Dans son article S.-P. Song Song met en lumière l’approche de la catholicité par le cardinal J.-A. Malula et le théologien J.-M. Ela. Il envisage la notion de la catholicité dans le cadre de l’africanisation des Églises et du droit à la différence des Églises d’Afrique. Song Song analyse l’approche novatrice de la double fidélité du cardinal congolais : fidélité au Christ et fidélité à l’Afrique. Les conséquences théologico-pastorales et sociopolitiques de cette double fidélité expliquent les initiatives d’inculturation de Malula et ses prises de position courageuses en politique. On retrouve le même courage chez Ela dans l’expérience qu’il fait auprès des Kirdi à Tokombéré ainsi que ses prises de position contre l’oppression, particulièrement sa dénonciation de l’assassinat crapuleux du père Mveng. Cet article contribue à l’intelligence de la notion d’autonomie et du droit à la différence des Églises africaines. Il thématise en creux le rôle public d’une Église solidaire des pauvres et des opprimés.

La question de la postérité de l’oeuvre de J.-M. Ela amorcée par I. Ndongala revient également chez F. Mabundu. Son article dégage les enjeux de la théologie de J.-M. Ela pour une théologie et une pastorale de la vie attentive aux exigences des Africains. Mabundu s’intéresse au monde d’en bas comme creuset d’une manière autre de faire la théologie et lieu d’émergence des stratégies de libération. Selon lui, la théologie qui germe de ce lieu est la théologie sous l’arbre : un discours sur le Dieu qui libère, une théologie de la libération. Elle suggère une pastorale du grenier.

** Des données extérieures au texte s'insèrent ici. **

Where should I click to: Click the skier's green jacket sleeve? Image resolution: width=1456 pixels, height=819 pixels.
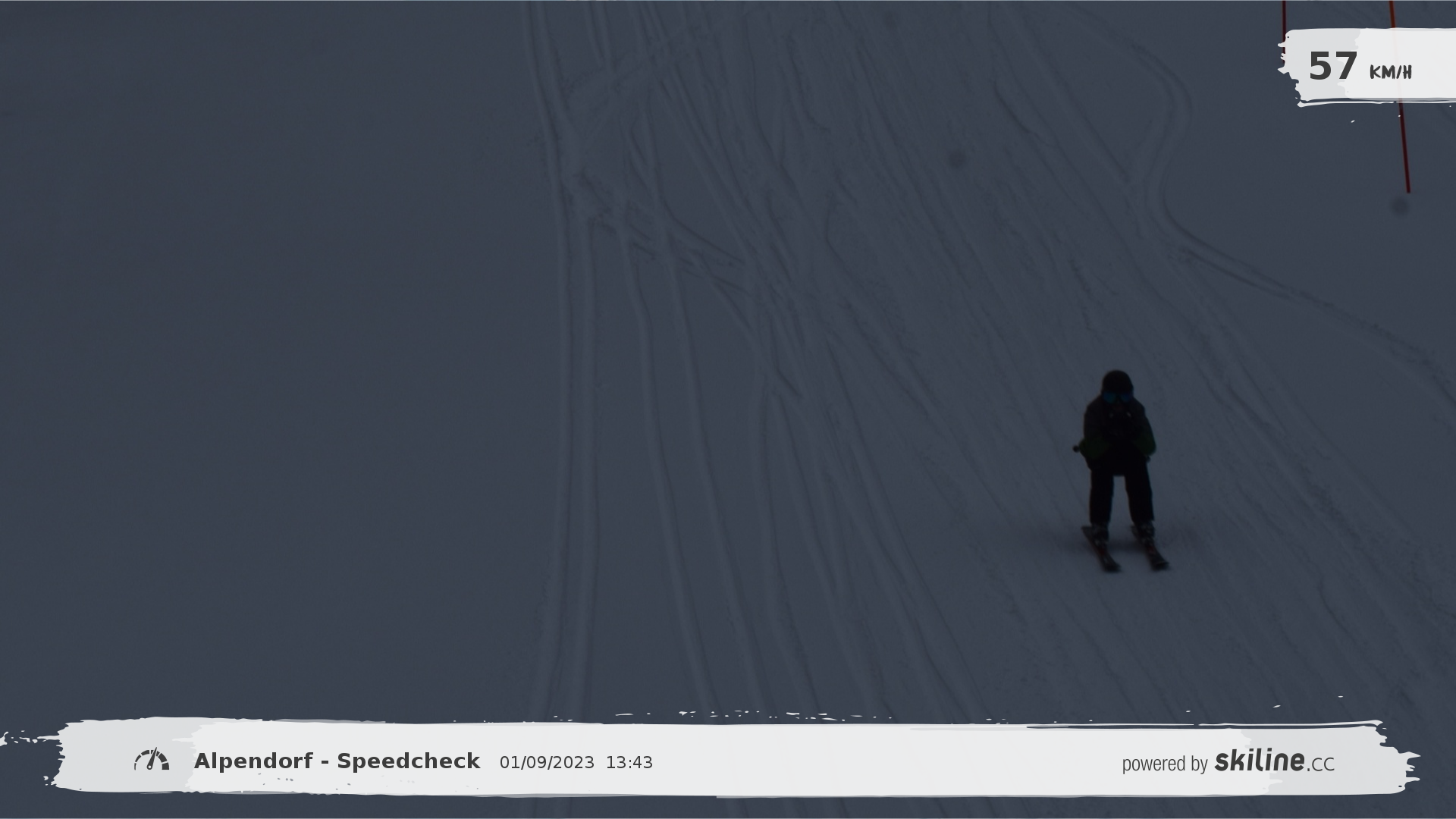click(x=1146, y=443)
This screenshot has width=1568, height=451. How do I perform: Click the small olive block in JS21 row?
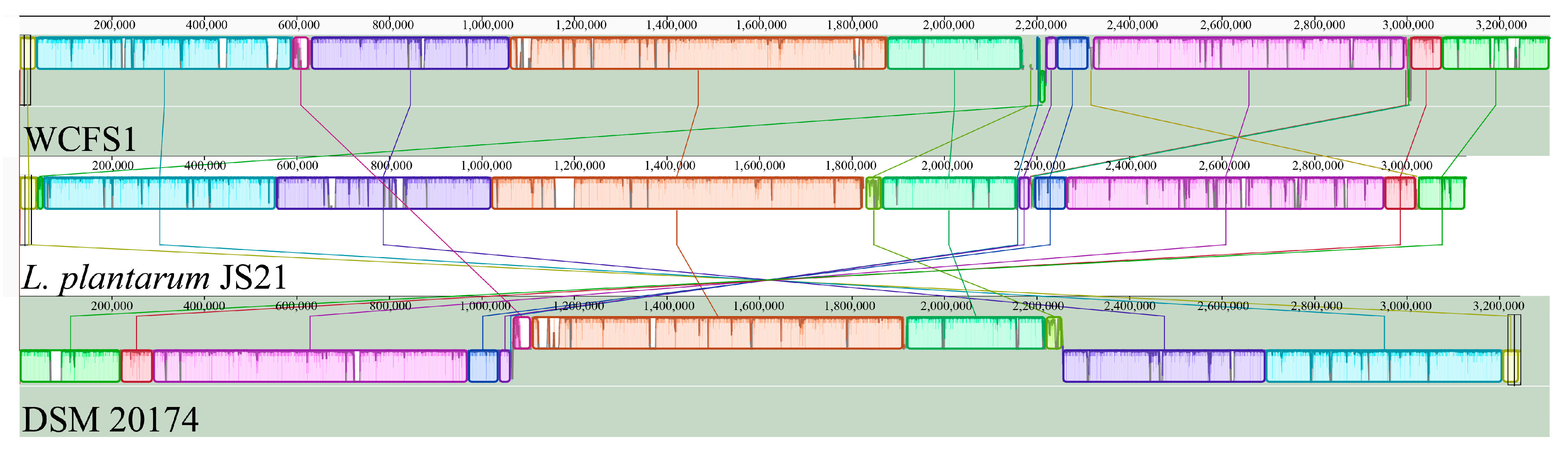point(873,194)
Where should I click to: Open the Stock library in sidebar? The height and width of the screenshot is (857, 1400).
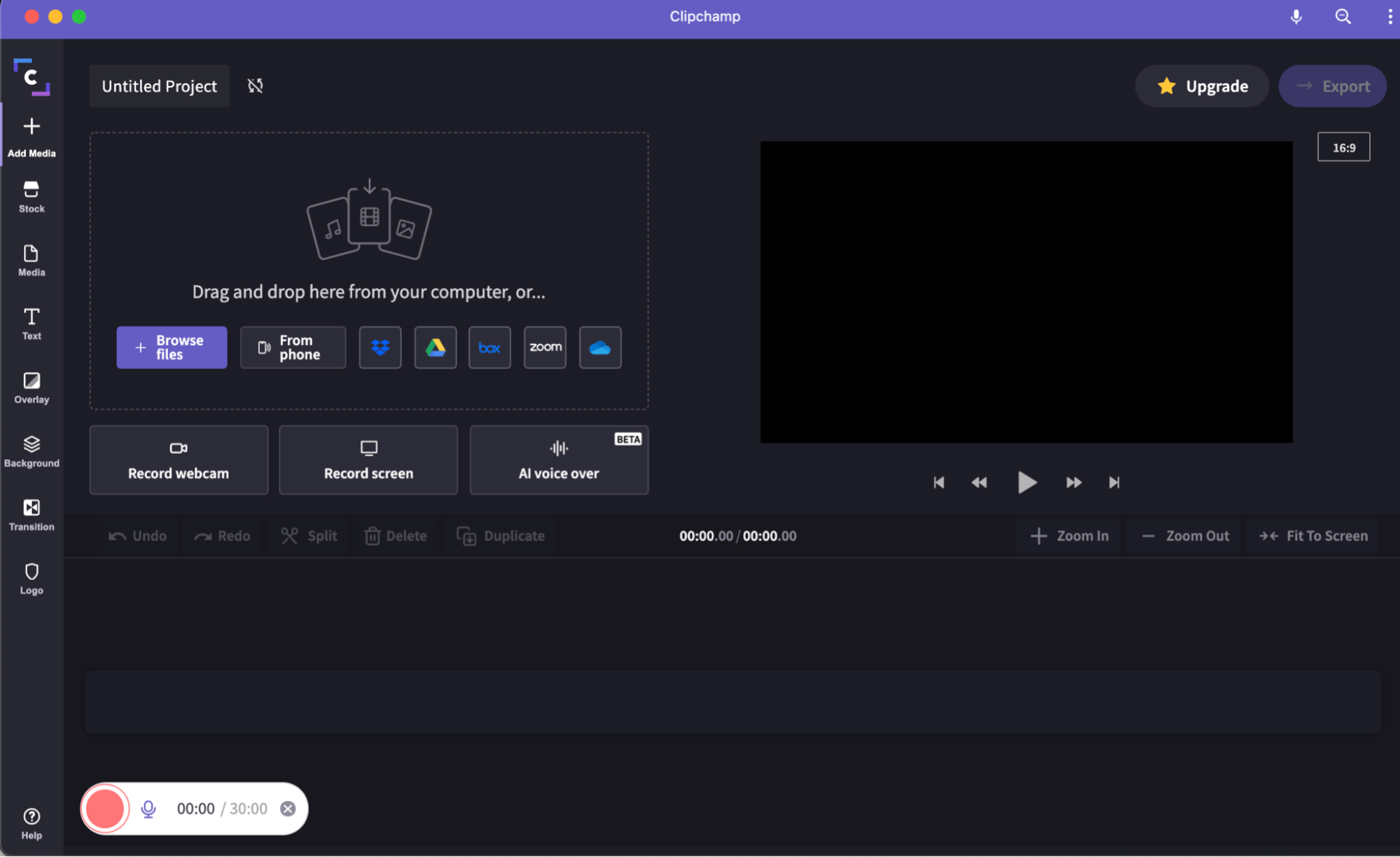[x=32, y=197]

Intitulé « Le Magnificat dans la pensée de J.-M. Ela : Perspectives pour une possible mariologie sociale en Afrique », l’article de H. Kihandi présente le potentiel des élaborations de J.-M. Ela sur le Magnificat pour une mariologie sociale. Kihandi élargit et complète les élaborations de J.-M. Ela en articulant sa réflexion autour de l’agir de Dieu et la figure prophétique de Marie en contexte africain. De là, il dégage le rapport du Magnificat au culte marial en Afrique. Ce qui lui permet d’asseoir les lignes maîtresses d’une possible mariologie en Afrique dont les axes majeurs sont précisés : engagement en faveur de la justice, de la paix et pour la libération des femmes.

Ce dossier consacré à J.-M. Ela dessine la tâche épistémologique du décloisonnement des disciplines et de la décolonisation du savoir théologique. Il contribue à une thématisation de la colonialité du pouvoir, du savoir et de l’être qui affecte les sociétés et les Églises africaines. Il ouvre aussi des avenues pour un programme de recherche en théologie africaine sur les approches décoloniales adossées à la libération.